--- Start of Listed entries ---
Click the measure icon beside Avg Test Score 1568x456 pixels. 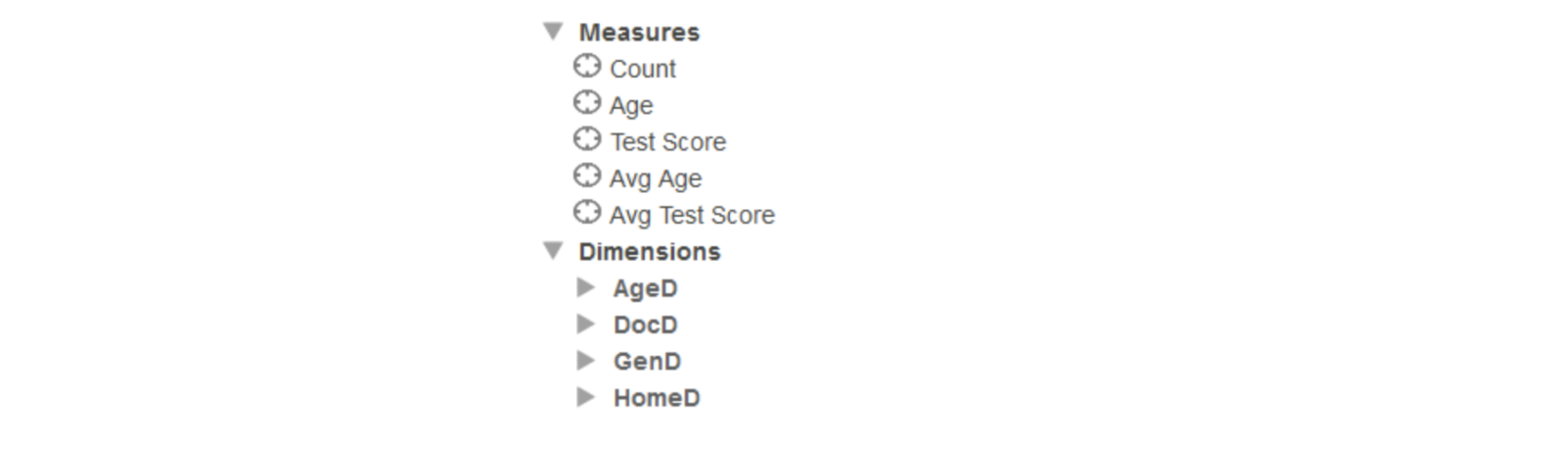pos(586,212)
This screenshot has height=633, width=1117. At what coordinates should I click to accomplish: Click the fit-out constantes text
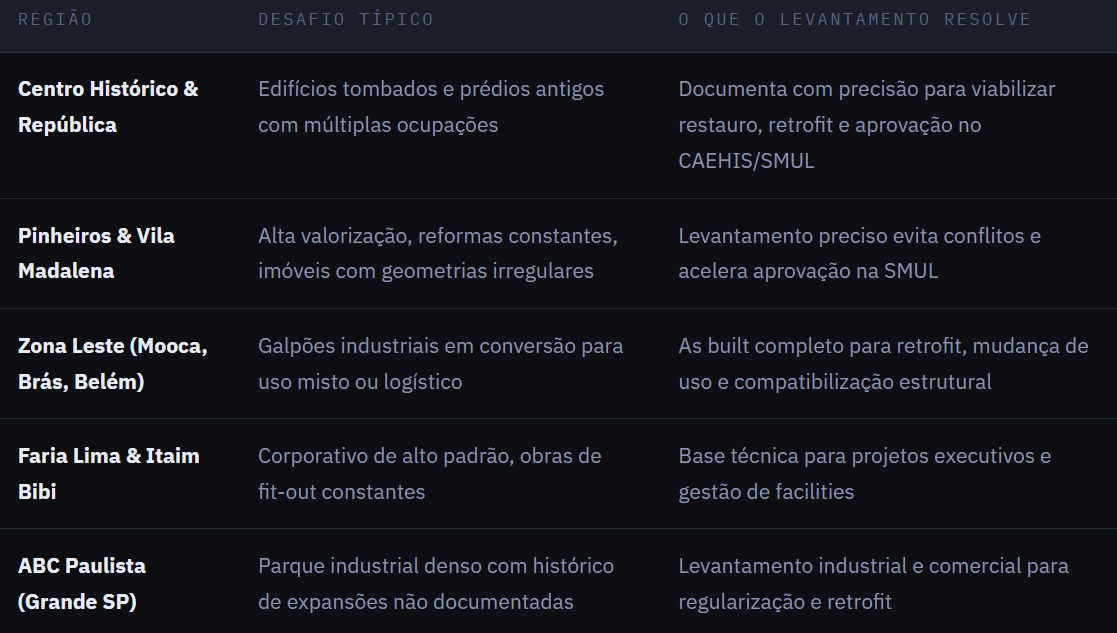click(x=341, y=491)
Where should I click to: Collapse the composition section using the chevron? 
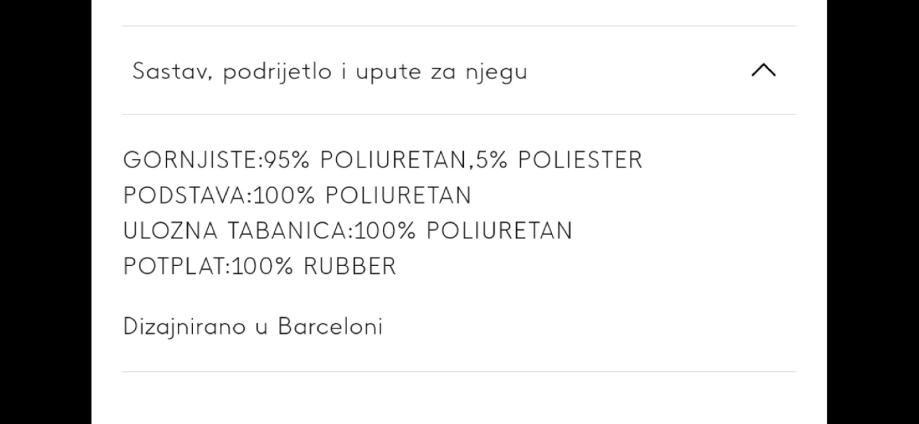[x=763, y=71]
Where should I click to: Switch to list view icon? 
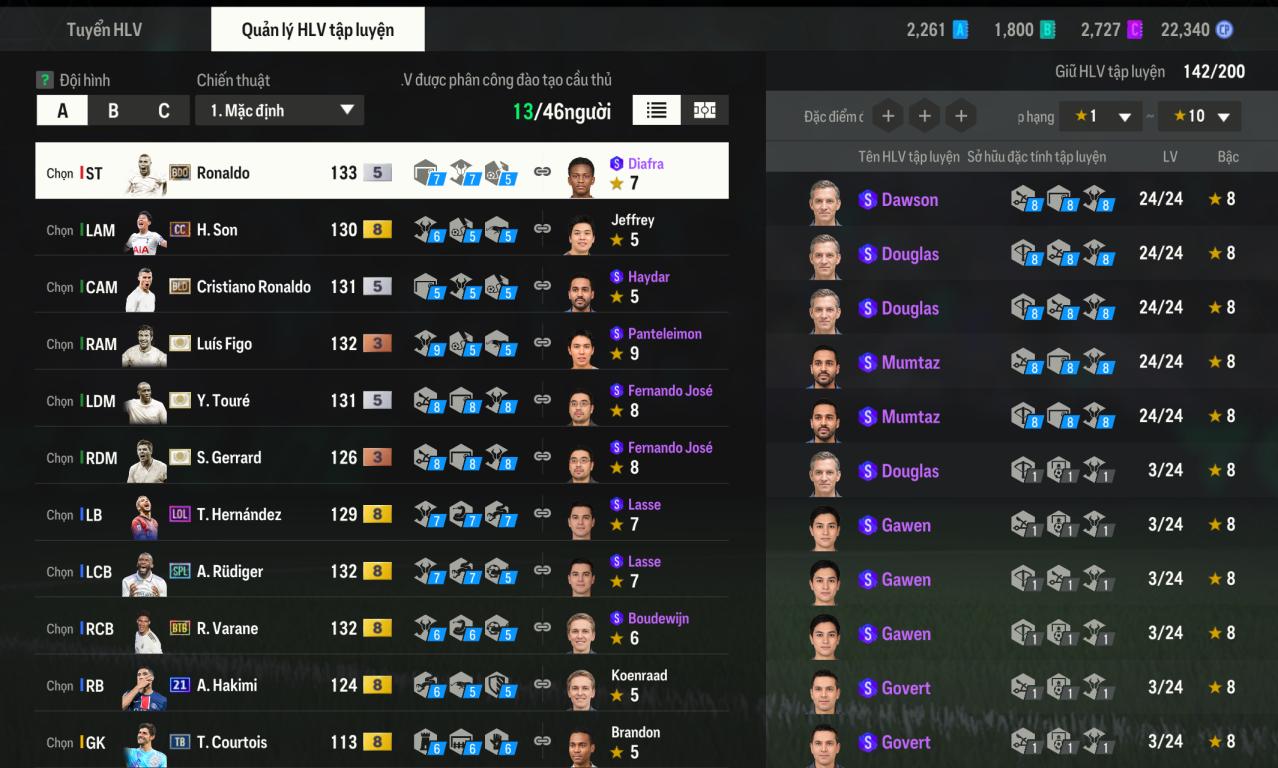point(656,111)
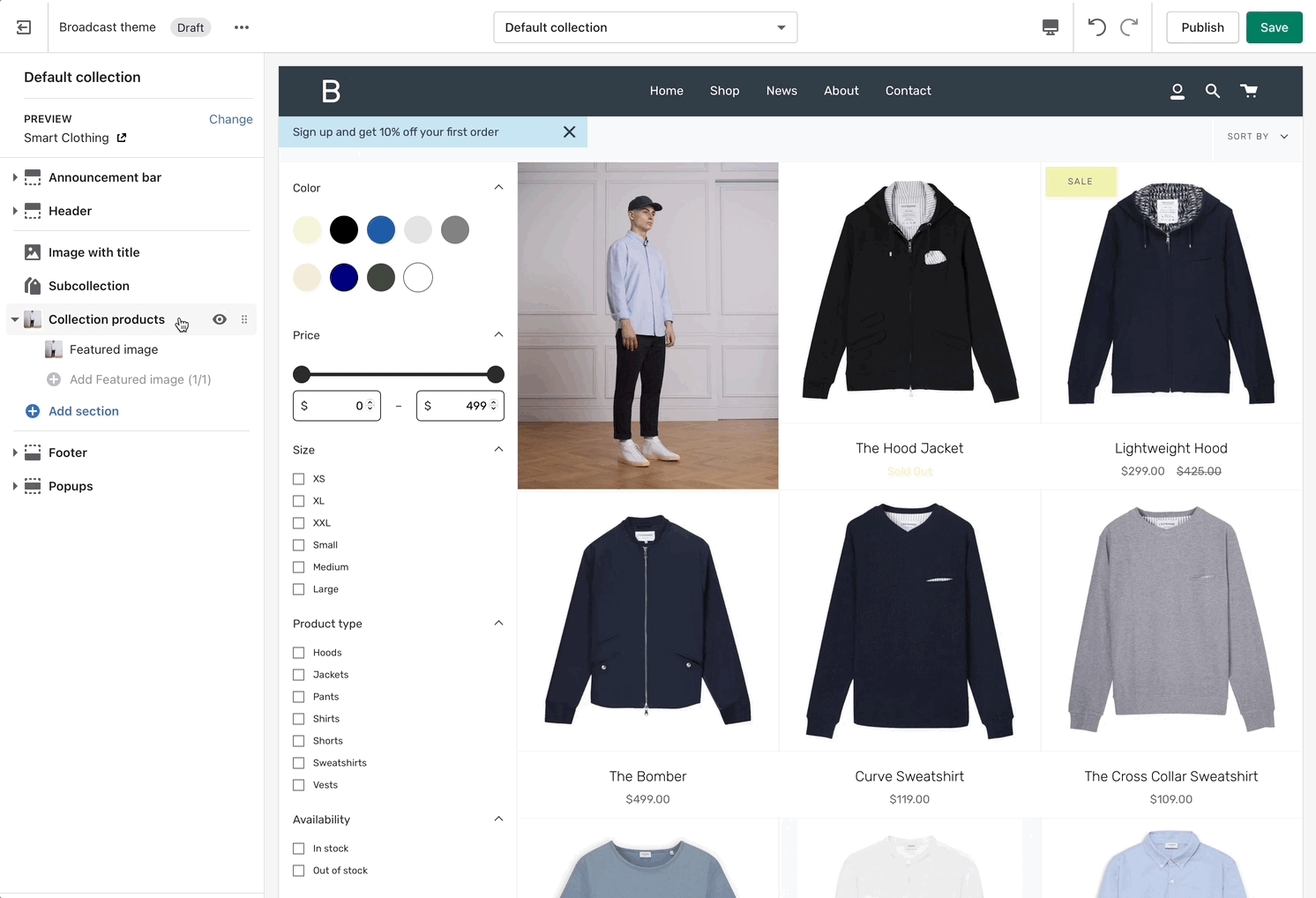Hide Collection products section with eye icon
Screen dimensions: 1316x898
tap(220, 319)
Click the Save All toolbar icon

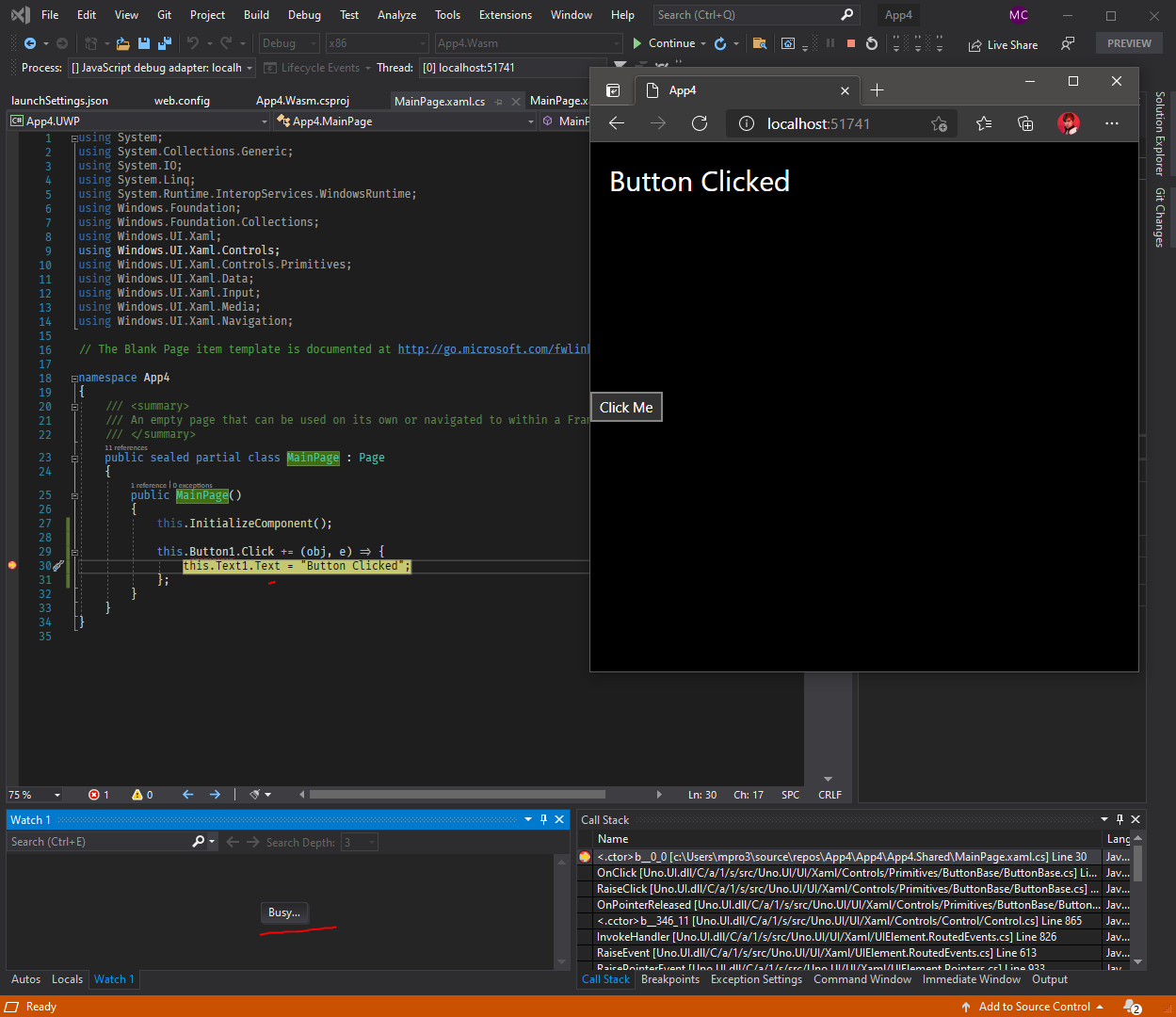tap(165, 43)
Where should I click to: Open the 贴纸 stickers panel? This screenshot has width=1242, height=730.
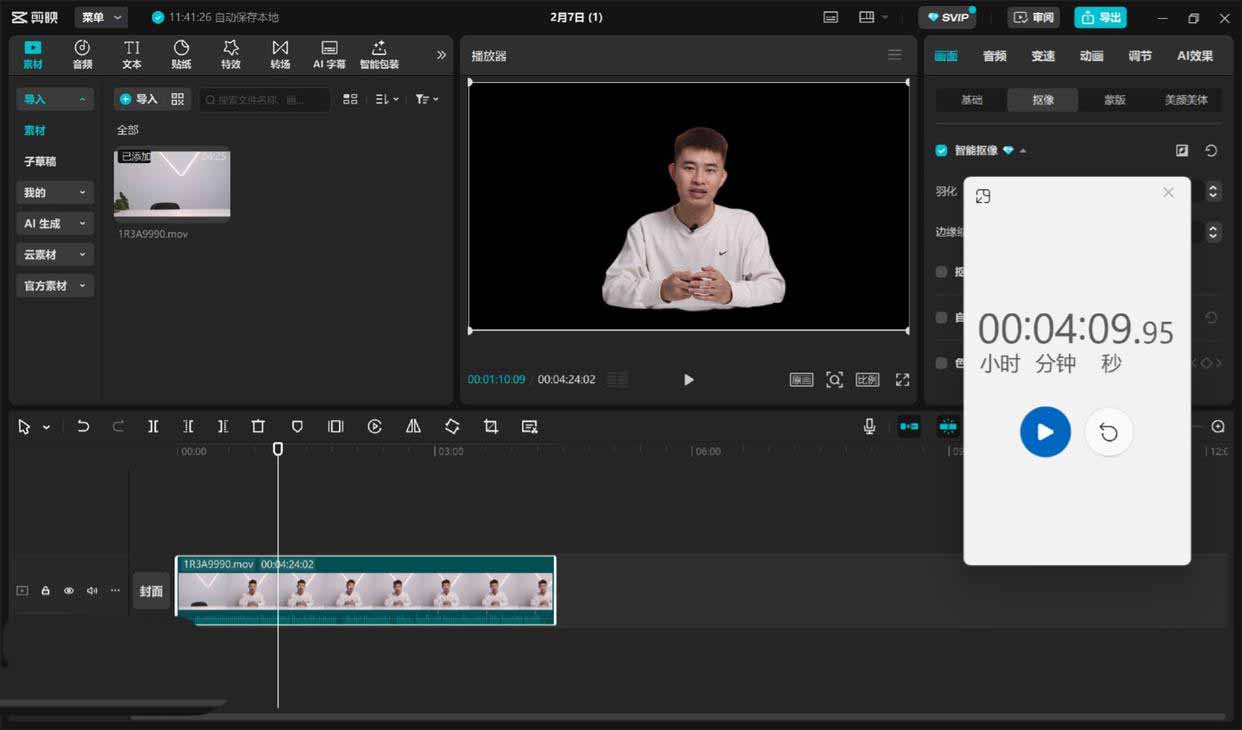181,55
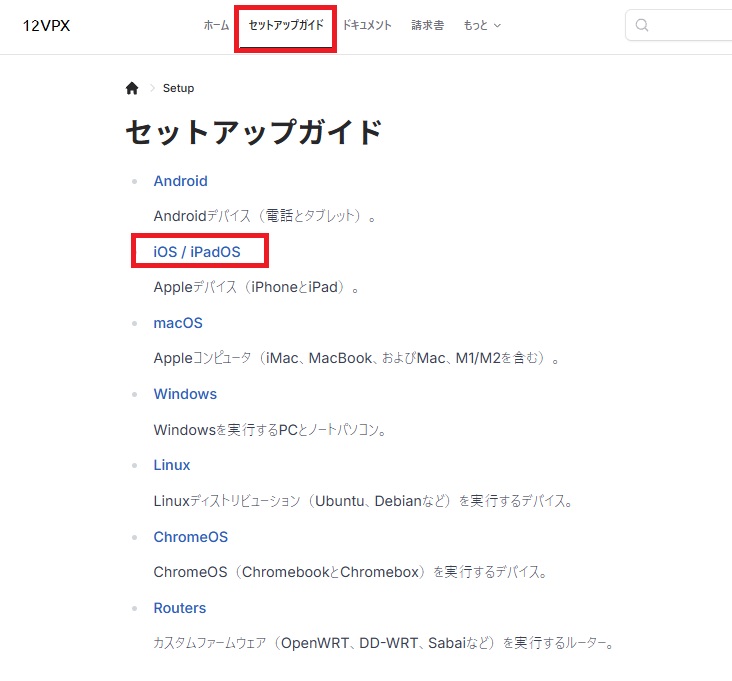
--- End of Listed entries ---
→ The request:
Return, word for word, the lines starting at the one that contains "Where should I click to: Open" and ending at the end of the records. Leave the pictures out of your answer.

→ Answer to the task:
Where should I click to: Open the 贴纸 stickers panel? This screenshot has width=1242, height=730.
181,55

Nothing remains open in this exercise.